Members pressed on details the bill leaves to agencies. Representative Claiborne asked how many providers would be eligible if federal Continuum of Care contracts are paused; Chair Howard said it was "dozens and dozens" statewide and offered to provide exact counts to members. On timing, Chair Howard said the bill does not include an explicit expiration trigger for the $9 million but directed the agency to coordinate distribution within 30 days of enactment and said the expectation is the funds would be expended quickly within the year.
Representative Koznick asked about the $1 million difference between the original $10 million appropriation and the $9 million the bill designates. Chair Howard said agencies had used some of the $10 million for planning and administrative purposes and that the bill’s language reflects available, unspent dollars; he argued distribution should be driven by local need rather than an arbitrary metro/outstate split.
Representative Gomez and others discussed the concentration of homelessness-response services in the Twin Cities metro area and the trade-offs between directing dollars to where the immediate need is versus building capacity across Greater Minnesota. Representative Igo said packet materials show the seven-county metro receives roughly $30 million of Continuum of Care dollars and that the new $9 million would be evaluated by need.

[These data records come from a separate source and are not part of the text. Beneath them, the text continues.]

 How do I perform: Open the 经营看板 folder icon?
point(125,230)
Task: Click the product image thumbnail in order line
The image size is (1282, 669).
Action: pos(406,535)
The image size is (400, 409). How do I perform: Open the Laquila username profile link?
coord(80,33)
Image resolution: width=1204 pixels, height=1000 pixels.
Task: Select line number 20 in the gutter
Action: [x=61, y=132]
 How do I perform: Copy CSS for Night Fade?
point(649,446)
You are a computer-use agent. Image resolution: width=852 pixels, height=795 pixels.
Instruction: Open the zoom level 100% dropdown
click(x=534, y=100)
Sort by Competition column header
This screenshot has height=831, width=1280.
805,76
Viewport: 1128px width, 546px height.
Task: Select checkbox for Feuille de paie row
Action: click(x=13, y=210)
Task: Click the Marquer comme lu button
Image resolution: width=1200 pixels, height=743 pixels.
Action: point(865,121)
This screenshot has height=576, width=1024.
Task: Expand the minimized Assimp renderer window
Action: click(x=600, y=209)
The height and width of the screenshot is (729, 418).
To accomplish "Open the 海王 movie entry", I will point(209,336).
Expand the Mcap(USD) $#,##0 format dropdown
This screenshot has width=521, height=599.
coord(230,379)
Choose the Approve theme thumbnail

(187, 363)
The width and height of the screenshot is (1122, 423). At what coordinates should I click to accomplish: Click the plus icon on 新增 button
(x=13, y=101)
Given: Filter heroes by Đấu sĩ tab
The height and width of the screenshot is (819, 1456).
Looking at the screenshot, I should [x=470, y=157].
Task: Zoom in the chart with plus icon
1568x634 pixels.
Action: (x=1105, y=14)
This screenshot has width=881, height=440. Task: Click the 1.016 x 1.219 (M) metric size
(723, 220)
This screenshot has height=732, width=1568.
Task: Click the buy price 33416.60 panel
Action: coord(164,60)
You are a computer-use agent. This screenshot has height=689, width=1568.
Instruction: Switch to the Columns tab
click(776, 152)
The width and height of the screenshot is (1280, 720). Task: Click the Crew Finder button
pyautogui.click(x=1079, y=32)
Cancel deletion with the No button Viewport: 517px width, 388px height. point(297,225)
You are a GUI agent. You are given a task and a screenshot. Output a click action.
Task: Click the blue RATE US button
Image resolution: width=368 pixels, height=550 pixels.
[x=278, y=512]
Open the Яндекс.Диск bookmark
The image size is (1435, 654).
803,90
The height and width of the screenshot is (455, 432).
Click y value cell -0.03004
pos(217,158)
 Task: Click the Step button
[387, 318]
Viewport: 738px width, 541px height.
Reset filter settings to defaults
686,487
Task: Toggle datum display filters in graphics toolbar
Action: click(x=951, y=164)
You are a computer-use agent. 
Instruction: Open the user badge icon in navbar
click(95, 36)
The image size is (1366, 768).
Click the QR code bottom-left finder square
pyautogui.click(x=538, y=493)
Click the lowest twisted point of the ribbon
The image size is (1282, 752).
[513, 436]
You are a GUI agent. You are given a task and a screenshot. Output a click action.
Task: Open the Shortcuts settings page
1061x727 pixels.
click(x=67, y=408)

Action: Chair Howard renewed his motion that House File 3425 be placed on the general register. The chair called for voice votes; after verbal 'aye' and 'no' responses, the motion prevailed and HF 3425 was recommended for placement on the general register (voice vote). The bill will progress to the general register for further floor consideration.
What remains unresolved: Members asked the agency to provide the exact number of providers affected, clarification on any new vetting requirements providers would face if federal Continuum of Care awards change, and confirmation of the timing and administrative use of the remaining $1 million. The sponsor said he would follow up with those details.
The committee adjourned and moved on to MMB's February forecast presentation.